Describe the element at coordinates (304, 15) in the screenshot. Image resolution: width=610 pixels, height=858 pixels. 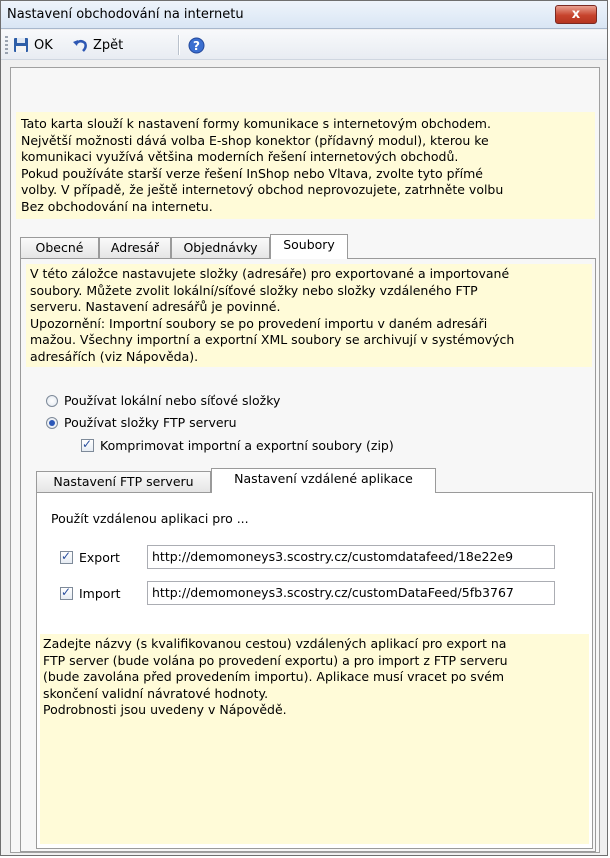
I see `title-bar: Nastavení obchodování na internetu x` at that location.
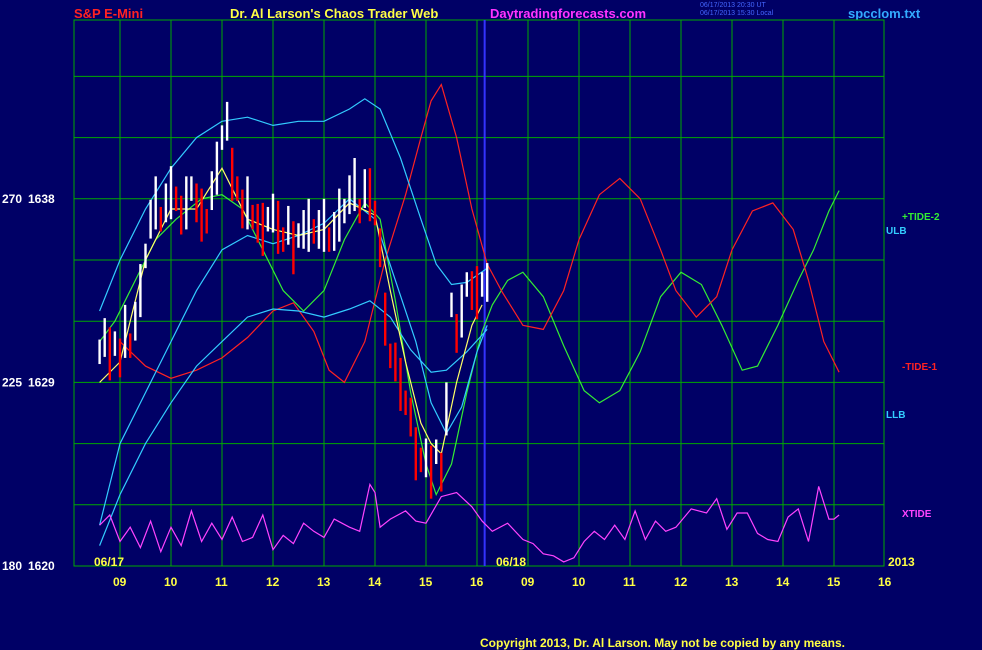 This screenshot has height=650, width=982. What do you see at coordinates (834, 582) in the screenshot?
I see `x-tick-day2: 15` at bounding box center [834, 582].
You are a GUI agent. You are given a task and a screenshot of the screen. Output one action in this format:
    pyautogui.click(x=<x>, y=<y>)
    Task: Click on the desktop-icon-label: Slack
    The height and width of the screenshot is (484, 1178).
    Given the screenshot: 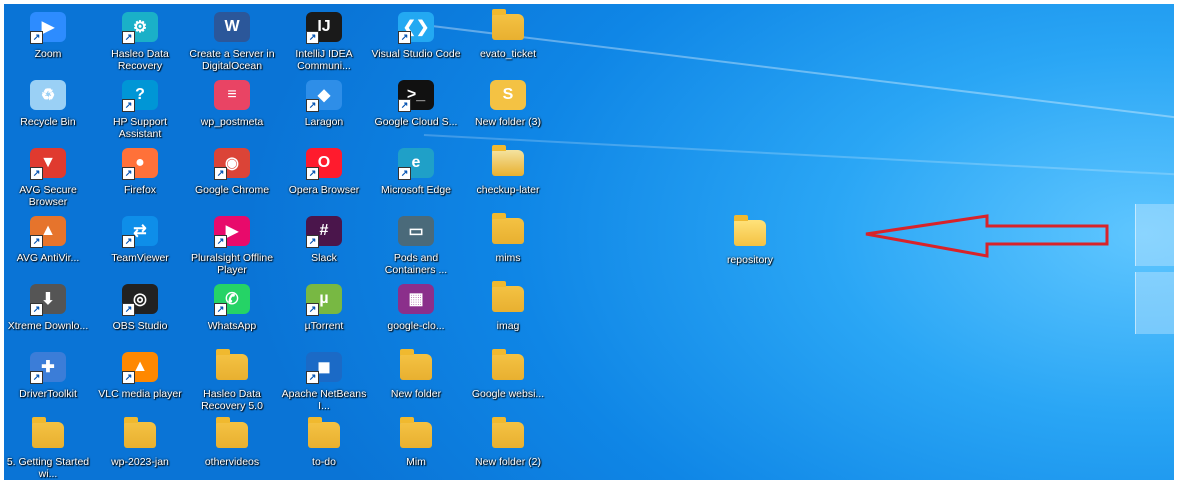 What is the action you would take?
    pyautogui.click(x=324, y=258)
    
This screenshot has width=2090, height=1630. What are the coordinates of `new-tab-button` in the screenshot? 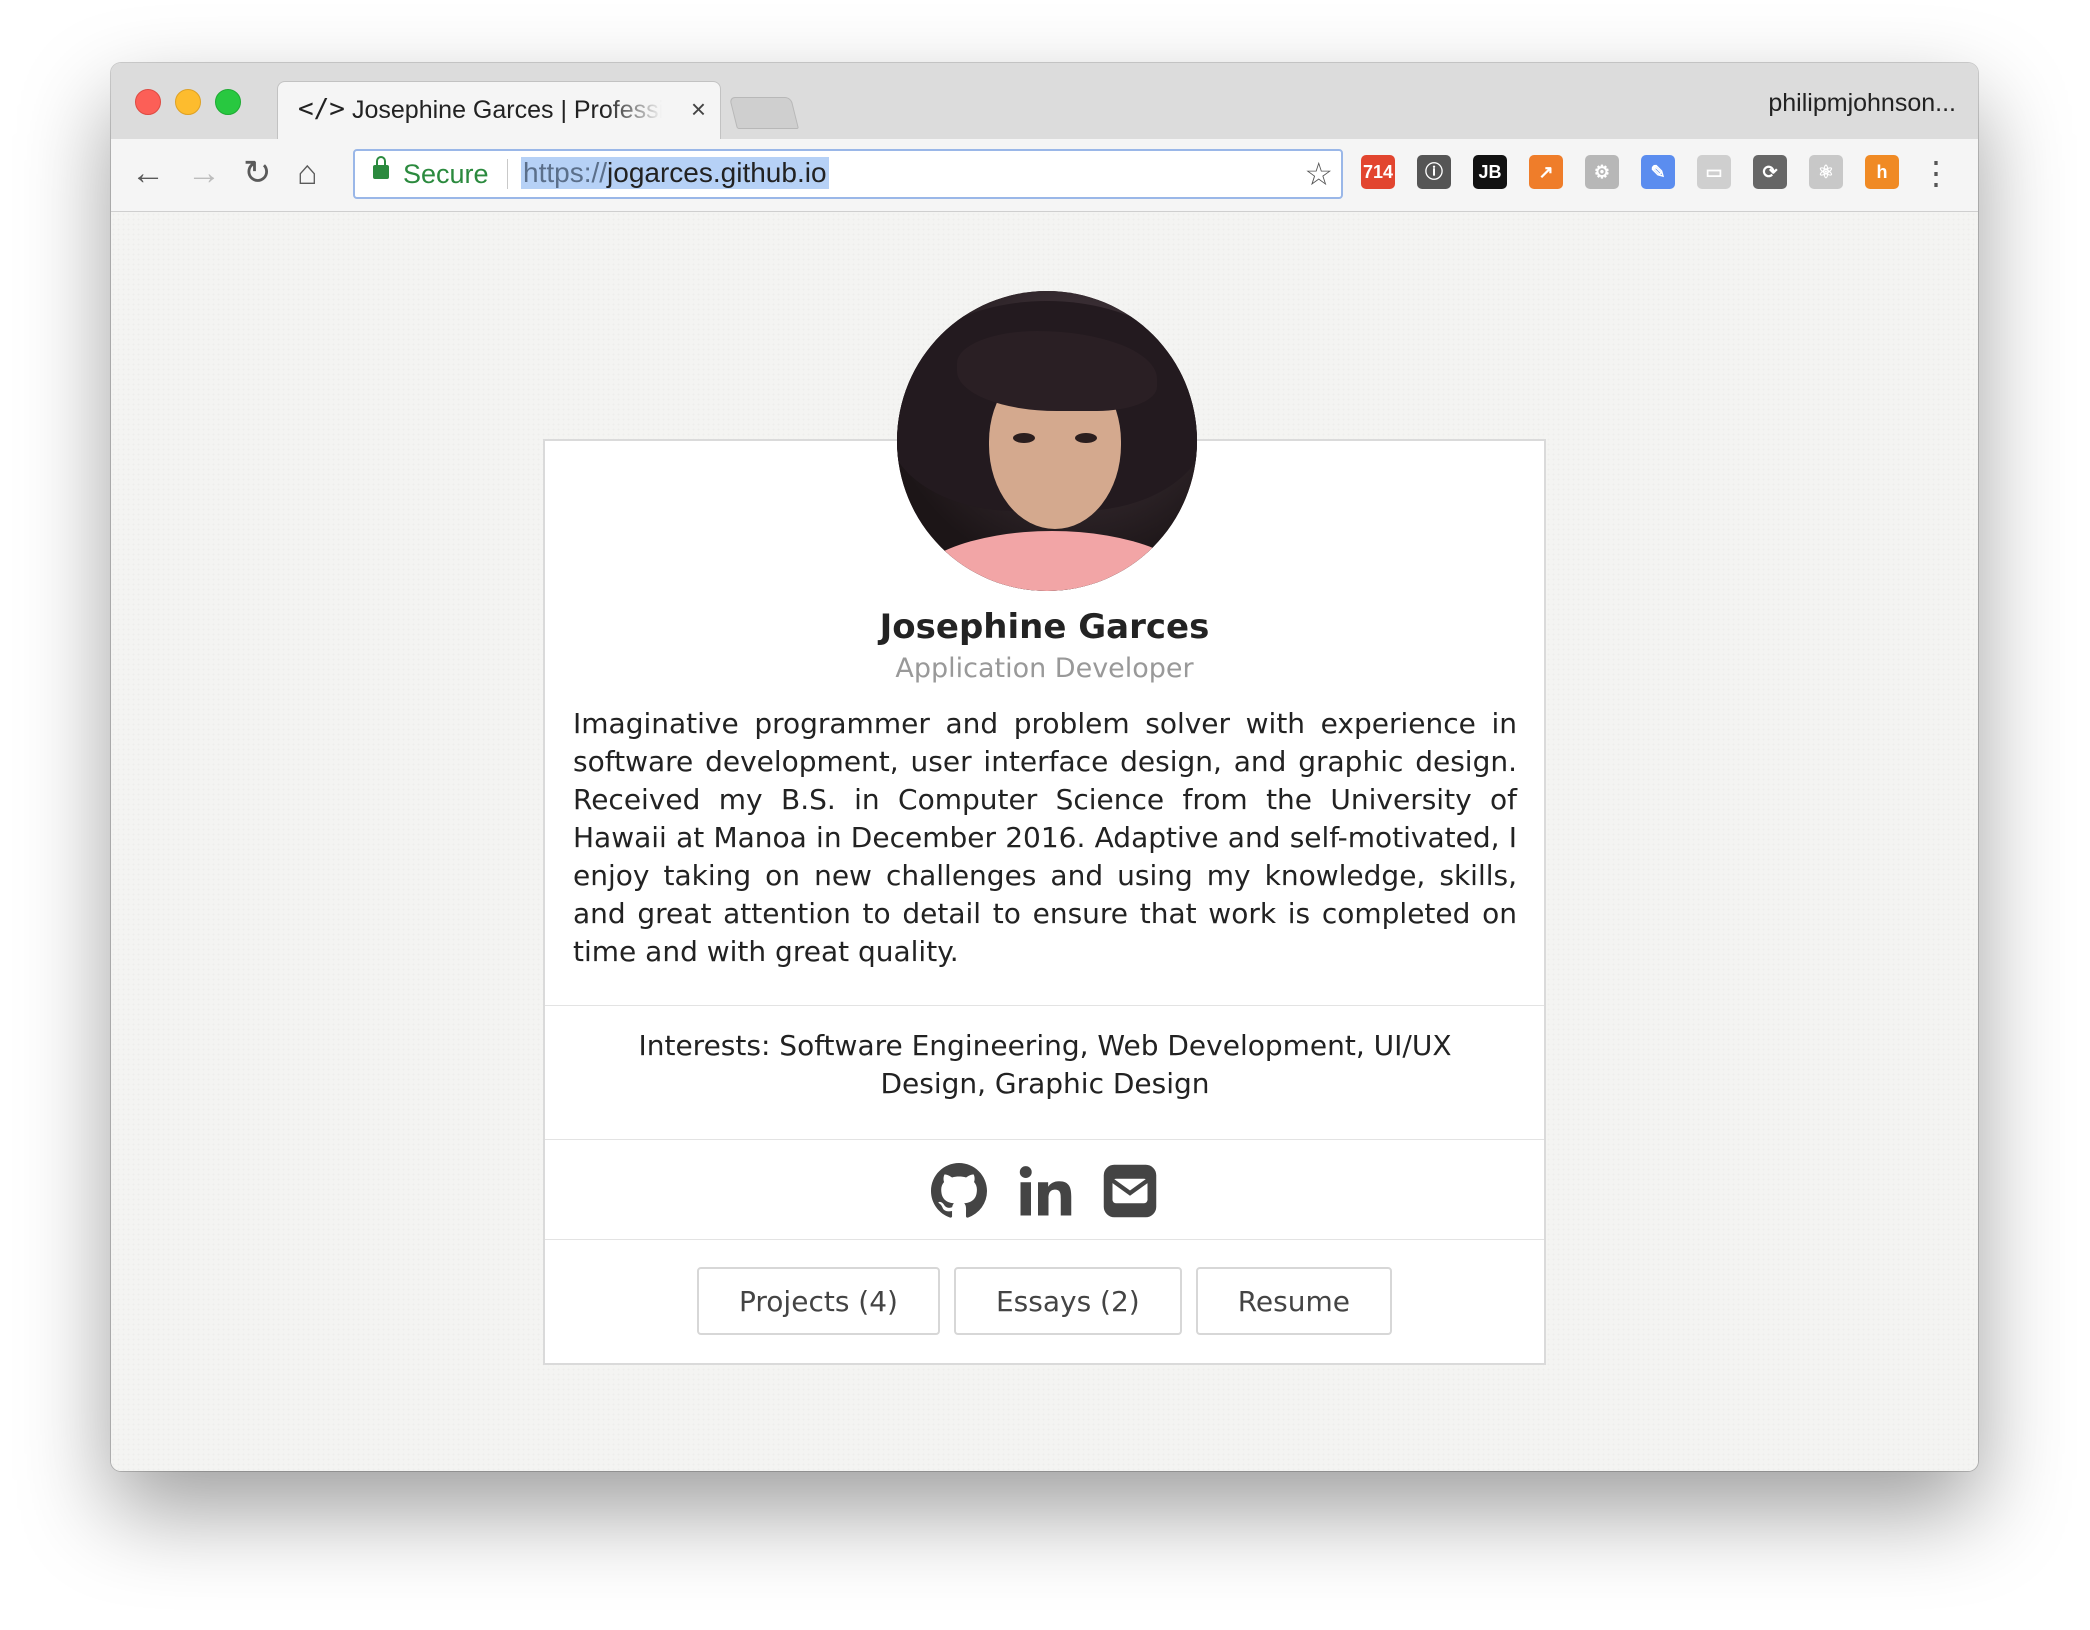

----------

[GOAL OF THE EXERCISE] Can you edit the records, starting at the very beginning and ending at the line that contains "at that location.", so that "coordinates" becomes "position" and nothing else changes, and give back only those lines with the pictures left out?

[ANSWER SECTION]
Describe the element at position (304, 15) in the screenshot. Image resolution: width=610 pixels, height=858 pixels. 
I see `title-bar: Nastavení obchodování na internetu x` at that location.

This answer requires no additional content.